Portraits for dialogues
by Eleonora Caracciolo di Torchiarolo, ph. Nicola Gnesi
Nicola Gnesi first put his eyes to a lens at eighteen years of age on the beaches of Versilia. It was his father’s camera from whom he learnt some technical notions, and with film. Twenty films a week. 720 shots and stop. This is what the editorial staff at Il Giornale gave him. It seems incredible if we think that, nowadays, with digital photography, we take a few thousands in a few hours. “Photos were taken at 10 o’clock in the morning and you had no idea of what the photo was like until 5pm when it was developed. And it had to be the right one”, Nicola remembers. Then America came.

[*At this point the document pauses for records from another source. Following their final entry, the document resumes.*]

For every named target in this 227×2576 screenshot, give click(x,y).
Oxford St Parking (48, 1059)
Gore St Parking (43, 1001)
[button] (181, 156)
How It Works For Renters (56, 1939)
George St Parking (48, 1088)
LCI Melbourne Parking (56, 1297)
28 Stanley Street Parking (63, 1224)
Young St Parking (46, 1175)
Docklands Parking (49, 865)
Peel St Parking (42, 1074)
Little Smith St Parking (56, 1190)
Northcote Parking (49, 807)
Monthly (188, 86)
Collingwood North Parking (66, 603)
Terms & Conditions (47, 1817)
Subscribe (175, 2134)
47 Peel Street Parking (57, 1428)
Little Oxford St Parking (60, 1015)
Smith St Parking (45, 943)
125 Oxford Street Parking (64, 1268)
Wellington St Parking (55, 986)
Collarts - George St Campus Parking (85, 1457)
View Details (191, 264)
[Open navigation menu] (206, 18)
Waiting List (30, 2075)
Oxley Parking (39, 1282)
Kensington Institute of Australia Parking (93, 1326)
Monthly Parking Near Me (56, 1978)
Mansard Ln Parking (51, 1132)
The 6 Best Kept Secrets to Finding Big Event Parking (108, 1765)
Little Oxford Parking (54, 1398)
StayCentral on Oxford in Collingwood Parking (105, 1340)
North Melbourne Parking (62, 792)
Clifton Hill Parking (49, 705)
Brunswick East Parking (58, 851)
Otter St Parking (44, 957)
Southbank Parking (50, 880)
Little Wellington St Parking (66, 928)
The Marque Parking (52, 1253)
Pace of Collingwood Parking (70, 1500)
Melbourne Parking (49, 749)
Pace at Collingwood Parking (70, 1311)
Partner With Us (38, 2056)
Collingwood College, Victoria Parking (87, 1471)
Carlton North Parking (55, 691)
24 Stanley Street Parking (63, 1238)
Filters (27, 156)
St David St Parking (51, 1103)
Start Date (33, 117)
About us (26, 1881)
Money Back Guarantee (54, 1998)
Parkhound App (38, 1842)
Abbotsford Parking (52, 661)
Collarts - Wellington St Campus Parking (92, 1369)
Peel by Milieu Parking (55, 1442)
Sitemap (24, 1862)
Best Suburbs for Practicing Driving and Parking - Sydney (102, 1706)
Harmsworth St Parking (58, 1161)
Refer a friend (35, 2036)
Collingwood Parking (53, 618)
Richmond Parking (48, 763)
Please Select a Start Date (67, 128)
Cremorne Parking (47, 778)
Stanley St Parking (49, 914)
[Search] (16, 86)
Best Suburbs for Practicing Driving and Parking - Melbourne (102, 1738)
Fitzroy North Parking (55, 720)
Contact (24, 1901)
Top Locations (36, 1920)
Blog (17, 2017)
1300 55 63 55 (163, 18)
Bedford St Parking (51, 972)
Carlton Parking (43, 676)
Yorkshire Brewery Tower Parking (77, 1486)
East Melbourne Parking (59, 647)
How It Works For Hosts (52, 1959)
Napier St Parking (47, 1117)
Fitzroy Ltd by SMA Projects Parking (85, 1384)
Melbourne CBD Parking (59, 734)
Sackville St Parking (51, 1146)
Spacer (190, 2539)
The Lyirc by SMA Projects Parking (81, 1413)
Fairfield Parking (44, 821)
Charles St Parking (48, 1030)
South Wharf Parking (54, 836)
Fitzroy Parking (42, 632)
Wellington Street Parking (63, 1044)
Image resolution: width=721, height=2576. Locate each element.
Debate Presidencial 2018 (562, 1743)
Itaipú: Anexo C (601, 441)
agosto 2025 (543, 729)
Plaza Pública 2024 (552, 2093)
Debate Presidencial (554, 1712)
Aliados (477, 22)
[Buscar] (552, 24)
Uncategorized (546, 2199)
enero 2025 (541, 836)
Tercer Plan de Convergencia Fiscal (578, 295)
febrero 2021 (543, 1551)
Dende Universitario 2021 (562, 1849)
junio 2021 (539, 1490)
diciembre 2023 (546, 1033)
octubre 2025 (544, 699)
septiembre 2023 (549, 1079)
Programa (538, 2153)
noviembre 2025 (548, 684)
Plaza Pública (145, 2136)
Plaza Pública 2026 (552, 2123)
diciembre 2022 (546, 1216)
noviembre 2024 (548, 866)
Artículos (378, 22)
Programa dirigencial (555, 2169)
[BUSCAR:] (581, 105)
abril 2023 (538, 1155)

And with it, some closed doors. “I did not make my dream come true in America, but I found it”, he declares, meaning that the American period helped him to realize what his aims were. It took some more time to make them come true, other slammed doors and lots of film rolls.
Not only. Although he grew up surrounded by art, it was at the great American museums, with their impeccable publications which Nicola leafed through again and again, that made him think that his road could be that of art photography. A form of art in art. Confirmation arrives once back in Italy when one of his masters pushes him in exactly that direction. “I started to offer artists my photos for free: I used to go to their studios – something I adored and still adore doing – I shot and gave them the photos. If they liked them, they knew where to find me and ask me to do a real job”. The stratagem worked and Nicola is today amongst the most appreciated and acknowledged art photographers. Sculpture photos are those which fulfil him most and let him express his point of view, as well as that of the artist: “Reproduction photography, the one which portrays a painting on the wall, for example, takes lots of technique and you must be very clever. But when you shoot a sculpture, you must understand it, interpret it, turn around it, try to find a sense and find a way to communicate it”. Going to ateliers, frequenting artists in their daily life, handling their tools, witness their small quirks leads him, however, also on another road, more authorial, that of portraits. “I like taking portraits because it enables me to go out from my comfort zone, from what I know and what I am sure I know how to do”, the photographer explains. The insecurities of who is in front of the lens are the same of those who are behind them, at least in the case of Nicola. A portrait is fruit of a relationship, which can be very short because sometimes you only have a few minutes at your disposal, or it can linger on for some days and in a relationship, you get involved even if you are the photographer and you lead the game. “Being weak is the best way to do art”, says Nicola quoting Damien Hirst. And with portraits Nicola gets into trouble, he looks for difficulties. “How do you look for them?” I ask him. “By not following esthetics at all costs. But looking for the truth”.